◆ Exercise data ◆
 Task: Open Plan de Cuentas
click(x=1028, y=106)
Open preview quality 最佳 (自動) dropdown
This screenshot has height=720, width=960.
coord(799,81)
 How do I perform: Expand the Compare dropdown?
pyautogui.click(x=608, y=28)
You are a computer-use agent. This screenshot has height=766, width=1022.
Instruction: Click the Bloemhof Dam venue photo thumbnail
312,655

==

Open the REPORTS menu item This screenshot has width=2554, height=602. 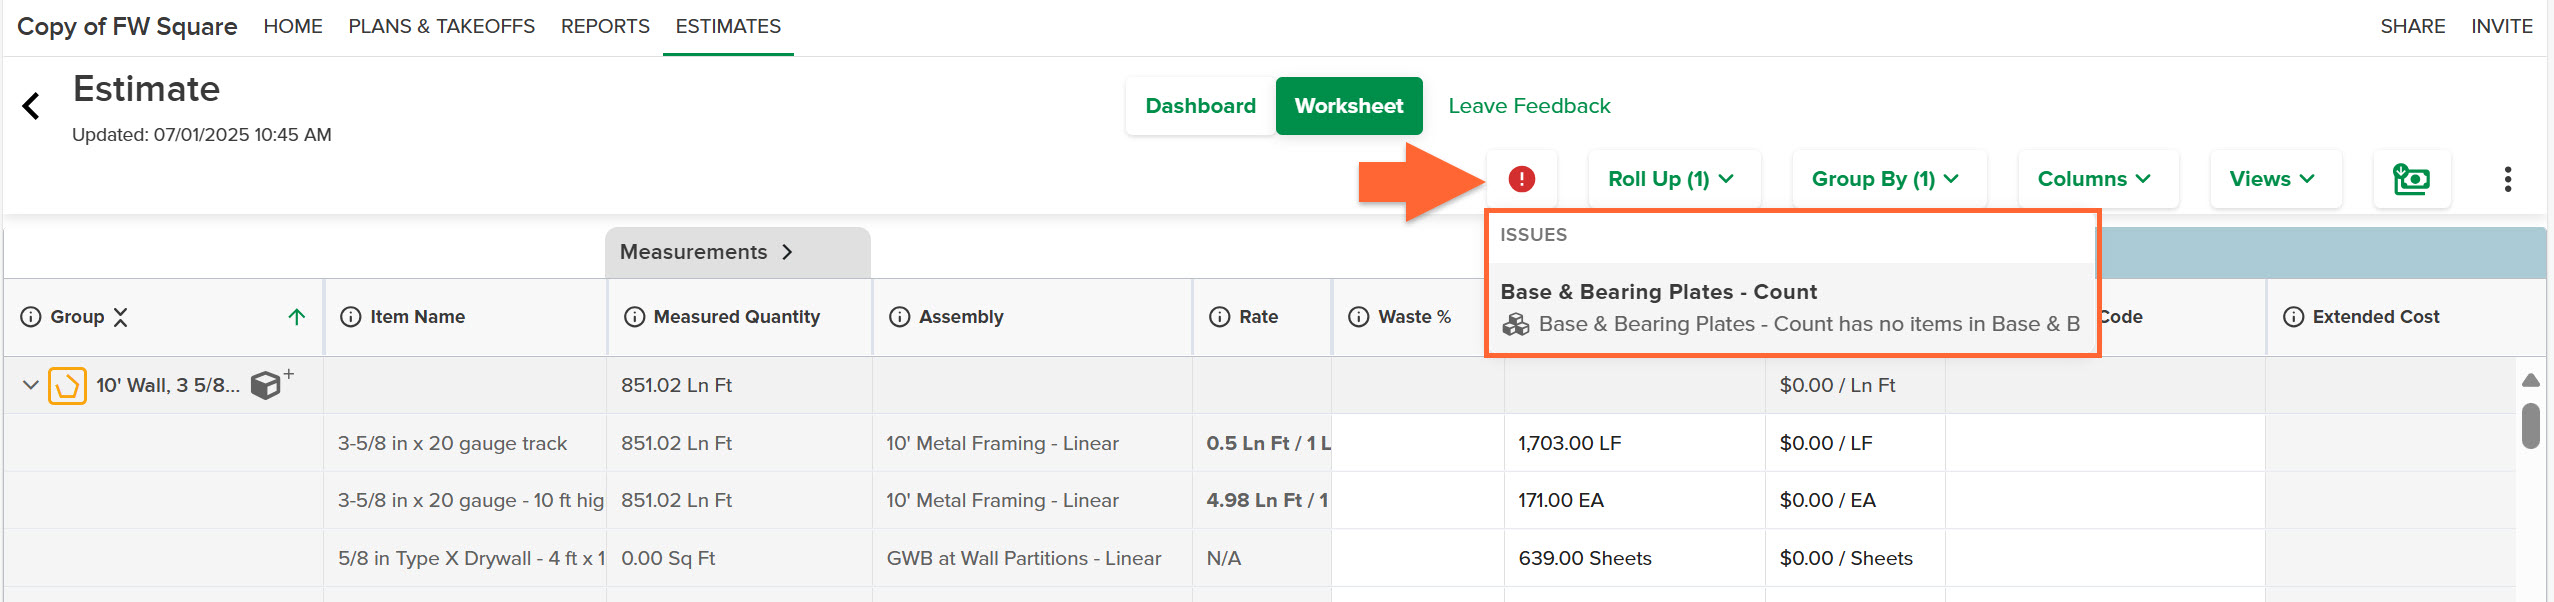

---

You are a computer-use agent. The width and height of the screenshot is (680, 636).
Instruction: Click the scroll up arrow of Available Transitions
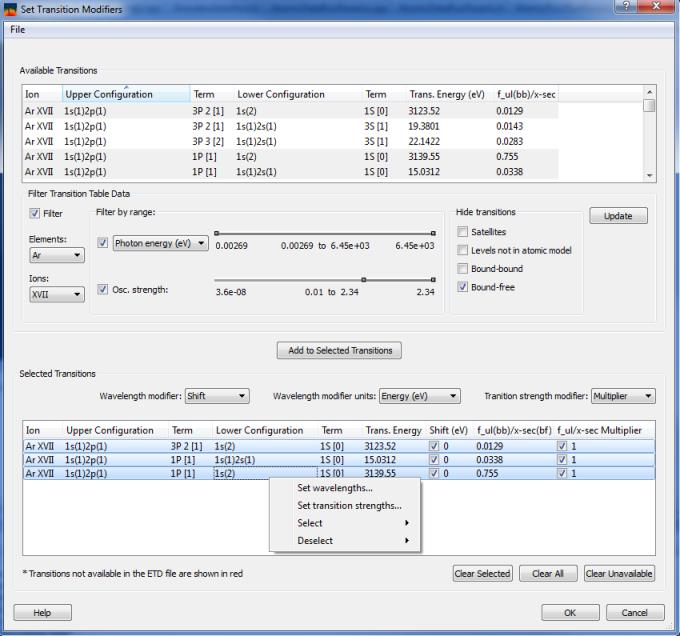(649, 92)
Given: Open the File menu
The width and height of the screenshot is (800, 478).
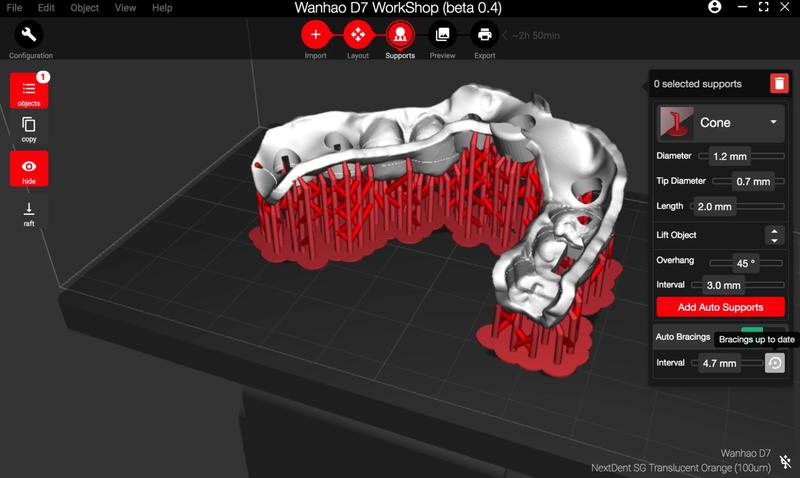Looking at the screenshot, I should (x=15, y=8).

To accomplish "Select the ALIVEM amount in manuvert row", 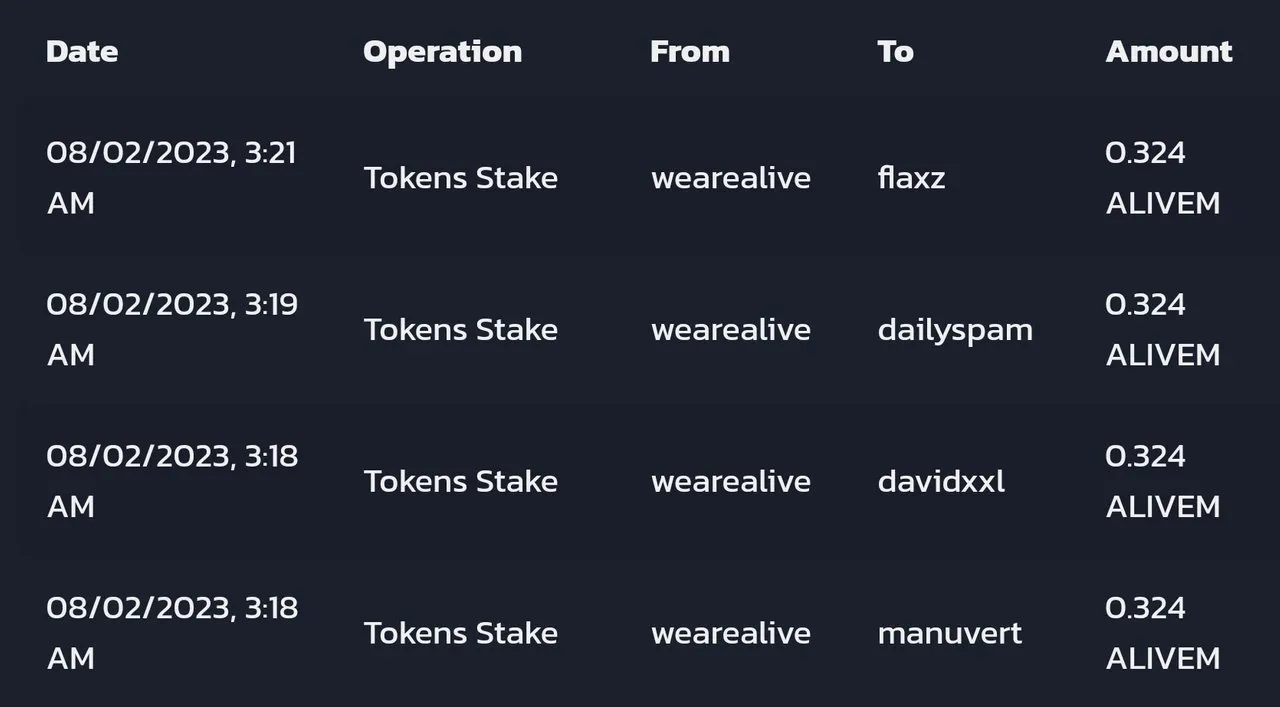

◆ Requirement ◆
Within the material above, find the part that opens with the line containing "Instruction: Click the scroll" and closes with the line containing "the ALIVEM amount", and reproduce it exactly without the pictures.

◆ Response to the exercise ◆
Instruction: Click the scroll up arrow of Available Transitions
(649, 92)
Given: Open the File menu
The width and height of the screenshot is (800, 478).
Looking at the screenshot, I should (x=15, y=8).

To accomplish "Select the ALIVEM amount in manuvert row", 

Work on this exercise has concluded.